Exercise aim: Your job is to copy every line in the material containing the word "output".

Data records:
--- START ---

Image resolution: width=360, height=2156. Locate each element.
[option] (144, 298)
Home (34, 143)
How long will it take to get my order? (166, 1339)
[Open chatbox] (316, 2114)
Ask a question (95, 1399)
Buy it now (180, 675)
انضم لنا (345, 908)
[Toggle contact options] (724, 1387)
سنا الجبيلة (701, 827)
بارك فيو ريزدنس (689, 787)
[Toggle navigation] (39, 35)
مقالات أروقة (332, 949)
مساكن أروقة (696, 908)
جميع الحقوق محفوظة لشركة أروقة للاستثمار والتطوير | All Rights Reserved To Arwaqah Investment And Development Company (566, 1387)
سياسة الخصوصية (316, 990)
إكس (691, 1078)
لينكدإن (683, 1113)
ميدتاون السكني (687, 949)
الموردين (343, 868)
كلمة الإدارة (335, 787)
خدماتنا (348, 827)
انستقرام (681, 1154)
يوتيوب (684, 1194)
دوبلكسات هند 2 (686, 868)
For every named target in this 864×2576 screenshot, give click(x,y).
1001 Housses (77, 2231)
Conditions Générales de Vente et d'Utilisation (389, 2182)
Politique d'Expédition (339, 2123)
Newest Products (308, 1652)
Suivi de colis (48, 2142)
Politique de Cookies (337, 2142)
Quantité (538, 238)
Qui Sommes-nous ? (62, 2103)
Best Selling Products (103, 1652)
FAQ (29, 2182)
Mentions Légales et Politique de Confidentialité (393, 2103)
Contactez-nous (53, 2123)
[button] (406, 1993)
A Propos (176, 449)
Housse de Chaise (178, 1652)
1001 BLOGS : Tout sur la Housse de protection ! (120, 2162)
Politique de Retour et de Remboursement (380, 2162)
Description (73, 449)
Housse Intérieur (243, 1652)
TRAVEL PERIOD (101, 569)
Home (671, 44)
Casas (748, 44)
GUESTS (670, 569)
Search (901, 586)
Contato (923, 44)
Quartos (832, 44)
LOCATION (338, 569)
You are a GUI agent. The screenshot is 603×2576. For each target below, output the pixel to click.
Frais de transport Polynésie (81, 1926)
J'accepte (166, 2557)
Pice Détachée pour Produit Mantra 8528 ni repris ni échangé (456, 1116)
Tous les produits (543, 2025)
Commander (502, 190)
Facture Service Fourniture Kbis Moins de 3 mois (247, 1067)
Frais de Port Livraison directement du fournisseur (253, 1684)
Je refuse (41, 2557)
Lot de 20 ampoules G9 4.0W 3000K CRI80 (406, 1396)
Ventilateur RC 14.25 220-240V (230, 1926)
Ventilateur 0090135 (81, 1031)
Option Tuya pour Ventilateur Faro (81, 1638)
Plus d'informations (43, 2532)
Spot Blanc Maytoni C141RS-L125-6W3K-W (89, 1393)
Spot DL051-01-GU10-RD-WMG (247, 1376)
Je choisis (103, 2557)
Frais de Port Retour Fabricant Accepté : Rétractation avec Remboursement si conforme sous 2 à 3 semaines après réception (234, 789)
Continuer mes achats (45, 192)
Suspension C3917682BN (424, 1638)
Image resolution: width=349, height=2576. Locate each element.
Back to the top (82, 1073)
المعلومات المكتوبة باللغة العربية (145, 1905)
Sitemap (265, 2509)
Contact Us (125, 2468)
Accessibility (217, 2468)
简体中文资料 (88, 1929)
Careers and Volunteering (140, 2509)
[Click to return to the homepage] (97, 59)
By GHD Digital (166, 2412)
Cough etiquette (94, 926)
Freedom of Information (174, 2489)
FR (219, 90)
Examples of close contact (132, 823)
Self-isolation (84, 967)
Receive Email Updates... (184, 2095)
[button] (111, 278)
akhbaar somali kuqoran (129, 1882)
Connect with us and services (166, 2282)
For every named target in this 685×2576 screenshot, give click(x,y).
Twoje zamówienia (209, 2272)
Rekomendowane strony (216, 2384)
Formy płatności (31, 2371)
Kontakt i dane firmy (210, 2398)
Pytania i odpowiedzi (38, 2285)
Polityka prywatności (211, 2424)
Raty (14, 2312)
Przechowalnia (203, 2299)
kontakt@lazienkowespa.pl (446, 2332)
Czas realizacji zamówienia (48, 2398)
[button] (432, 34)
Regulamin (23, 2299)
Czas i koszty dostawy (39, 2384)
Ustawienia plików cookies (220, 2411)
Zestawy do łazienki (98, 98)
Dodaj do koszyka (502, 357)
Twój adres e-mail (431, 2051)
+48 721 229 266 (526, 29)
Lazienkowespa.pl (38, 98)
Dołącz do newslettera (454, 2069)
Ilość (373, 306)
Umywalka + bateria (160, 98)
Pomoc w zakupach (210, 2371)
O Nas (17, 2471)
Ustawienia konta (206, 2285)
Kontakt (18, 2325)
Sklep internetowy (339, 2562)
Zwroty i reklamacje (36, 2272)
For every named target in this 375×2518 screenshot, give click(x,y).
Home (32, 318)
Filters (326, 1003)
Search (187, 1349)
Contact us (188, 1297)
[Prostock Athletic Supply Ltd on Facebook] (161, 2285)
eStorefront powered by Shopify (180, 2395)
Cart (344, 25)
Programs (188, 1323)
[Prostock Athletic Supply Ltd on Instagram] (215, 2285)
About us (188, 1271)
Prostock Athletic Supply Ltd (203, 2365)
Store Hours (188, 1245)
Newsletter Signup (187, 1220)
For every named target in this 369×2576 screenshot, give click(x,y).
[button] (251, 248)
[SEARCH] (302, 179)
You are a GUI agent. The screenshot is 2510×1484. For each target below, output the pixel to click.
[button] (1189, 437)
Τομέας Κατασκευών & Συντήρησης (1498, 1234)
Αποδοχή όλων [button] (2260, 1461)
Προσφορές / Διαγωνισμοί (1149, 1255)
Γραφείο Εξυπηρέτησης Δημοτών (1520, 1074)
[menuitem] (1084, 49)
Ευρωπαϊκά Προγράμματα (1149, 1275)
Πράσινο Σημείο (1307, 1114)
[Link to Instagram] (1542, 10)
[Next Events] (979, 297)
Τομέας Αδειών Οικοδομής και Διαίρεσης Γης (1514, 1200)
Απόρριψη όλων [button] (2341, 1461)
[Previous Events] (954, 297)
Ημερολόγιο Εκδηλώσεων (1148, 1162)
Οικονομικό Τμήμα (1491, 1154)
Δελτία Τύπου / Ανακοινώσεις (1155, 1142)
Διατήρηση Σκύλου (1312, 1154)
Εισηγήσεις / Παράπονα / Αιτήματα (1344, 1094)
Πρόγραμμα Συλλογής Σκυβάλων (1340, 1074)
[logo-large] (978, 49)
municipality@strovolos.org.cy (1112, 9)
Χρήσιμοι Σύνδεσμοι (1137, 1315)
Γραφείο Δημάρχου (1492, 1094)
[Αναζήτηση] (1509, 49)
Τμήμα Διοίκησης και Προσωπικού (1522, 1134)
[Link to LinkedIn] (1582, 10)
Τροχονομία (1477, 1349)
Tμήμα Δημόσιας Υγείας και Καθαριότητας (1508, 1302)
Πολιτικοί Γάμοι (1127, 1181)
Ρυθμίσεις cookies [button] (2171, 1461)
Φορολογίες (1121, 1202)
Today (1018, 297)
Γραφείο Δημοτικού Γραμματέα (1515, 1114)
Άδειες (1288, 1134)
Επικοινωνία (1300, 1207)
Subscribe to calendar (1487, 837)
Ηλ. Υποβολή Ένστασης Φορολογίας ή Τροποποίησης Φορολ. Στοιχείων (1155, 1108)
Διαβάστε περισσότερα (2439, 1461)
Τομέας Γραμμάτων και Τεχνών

--- END ---

Answer to this problem:
You are a GUI agent. The screenshot is 603×2576. For each target below, output the pixel to click.
You are a GUI agent. The screenshot is 2510×1484. For each target below, output the pixel to click.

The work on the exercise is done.